NC, CO and AK were very close so with a slightly better campaign in the states and/or better national environment they could have gone the other way. That would bring it to 51-49. GA wasn't winnable even if it looks competitive, because it is so inelastic. IA might have been winnable if Braley wasn't such a terrible candidate and Ernst ran a great campaign that year too, so effectively Democrats were an 8% margin away from keeping the Senate. LA was too Republican to actually be won again by Democrats. The other states were too Republican to go the other way, though in a Romney midterm with them having incumbents up for re-election they would have been winnable. I'm not sure if Kansas was ever flippable given the margin and its partisanship. Maybe Orman would have won if he promised to caucus with Senate Republicans, but that could have just depressed his vote without growing it much. So 50-50 was probably the best-case scenario for Democrats in a second Obama midterm.

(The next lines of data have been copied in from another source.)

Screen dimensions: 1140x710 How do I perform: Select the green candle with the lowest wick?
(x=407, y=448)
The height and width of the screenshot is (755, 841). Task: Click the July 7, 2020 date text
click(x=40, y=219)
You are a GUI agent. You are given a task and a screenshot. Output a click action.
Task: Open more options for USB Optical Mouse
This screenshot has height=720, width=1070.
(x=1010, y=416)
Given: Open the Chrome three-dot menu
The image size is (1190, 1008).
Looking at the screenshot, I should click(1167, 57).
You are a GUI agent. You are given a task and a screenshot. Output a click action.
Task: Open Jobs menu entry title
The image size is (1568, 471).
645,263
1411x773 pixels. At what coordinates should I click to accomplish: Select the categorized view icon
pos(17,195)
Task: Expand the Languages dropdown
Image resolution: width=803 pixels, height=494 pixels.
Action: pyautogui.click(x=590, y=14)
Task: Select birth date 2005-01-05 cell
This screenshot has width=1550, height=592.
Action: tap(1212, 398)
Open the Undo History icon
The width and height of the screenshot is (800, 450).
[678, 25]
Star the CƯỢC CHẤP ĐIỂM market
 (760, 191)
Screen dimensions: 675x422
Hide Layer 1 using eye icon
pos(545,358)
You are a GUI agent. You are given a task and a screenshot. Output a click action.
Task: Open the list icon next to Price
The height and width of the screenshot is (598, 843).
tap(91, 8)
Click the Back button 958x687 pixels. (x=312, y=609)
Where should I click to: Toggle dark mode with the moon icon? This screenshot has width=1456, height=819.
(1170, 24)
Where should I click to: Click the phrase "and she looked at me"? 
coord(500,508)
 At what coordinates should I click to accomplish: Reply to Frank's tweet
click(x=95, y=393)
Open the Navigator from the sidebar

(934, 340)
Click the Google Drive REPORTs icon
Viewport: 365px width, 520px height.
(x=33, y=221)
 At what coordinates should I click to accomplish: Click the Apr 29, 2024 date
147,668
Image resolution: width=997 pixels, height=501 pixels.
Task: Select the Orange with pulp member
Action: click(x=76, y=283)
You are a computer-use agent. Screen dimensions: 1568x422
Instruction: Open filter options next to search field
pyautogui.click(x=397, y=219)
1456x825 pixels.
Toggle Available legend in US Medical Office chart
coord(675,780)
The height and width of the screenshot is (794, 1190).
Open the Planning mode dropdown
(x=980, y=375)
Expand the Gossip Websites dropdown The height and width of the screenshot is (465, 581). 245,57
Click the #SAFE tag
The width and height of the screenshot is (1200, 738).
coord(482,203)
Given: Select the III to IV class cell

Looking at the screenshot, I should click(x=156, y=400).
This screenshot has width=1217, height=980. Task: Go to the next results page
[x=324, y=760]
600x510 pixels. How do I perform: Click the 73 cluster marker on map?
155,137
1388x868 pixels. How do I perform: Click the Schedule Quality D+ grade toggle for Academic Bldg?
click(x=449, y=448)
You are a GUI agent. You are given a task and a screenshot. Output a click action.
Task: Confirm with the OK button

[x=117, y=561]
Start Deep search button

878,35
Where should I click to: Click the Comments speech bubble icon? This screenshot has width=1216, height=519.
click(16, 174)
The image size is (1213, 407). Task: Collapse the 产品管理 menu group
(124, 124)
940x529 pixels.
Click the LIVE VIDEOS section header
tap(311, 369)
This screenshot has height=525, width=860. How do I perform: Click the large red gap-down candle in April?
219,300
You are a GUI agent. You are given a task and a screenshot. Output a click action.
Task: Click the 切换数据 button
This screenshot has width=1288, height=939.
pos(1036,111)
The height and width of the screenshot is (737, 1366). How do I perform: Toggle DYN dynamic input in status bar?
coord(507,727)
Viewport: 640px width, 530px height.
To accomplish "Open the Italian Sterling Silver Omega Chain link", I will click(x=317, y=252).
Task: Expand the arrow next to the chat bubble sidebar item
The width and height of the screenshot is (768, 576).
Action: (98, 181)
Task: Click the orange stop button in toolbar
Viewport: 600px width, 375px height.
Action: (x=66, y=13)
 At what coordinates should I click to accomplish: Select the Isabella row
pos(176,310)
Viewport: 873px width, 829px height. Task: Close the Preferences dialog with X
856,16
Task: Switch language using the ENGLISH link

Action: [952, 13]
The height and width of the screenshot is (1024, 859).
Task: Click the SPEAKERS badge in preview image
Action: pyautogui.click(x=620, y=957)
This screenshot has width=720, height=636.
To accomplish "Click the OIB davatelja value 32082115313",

From what I gather, Hagan and Begich didn't run bad campaigns. They lost because they were running in right-leaning states in a horrible environment for Democrats, so even though the margins were narrow, I'm not sure what either could have done differently to actually win. Udall was a completely different story. He would have easily won a third term last month if he'd been smarter and not run a s**ty single-issue campaign about abortion.

For the rest of his life, Udall will always be known as "Mark Uterus". Gardner's win in 2014 truly was a fluke, and this is further reinforced by the fact that Hickenlooper managed to win reelection on the same ballot as Udall.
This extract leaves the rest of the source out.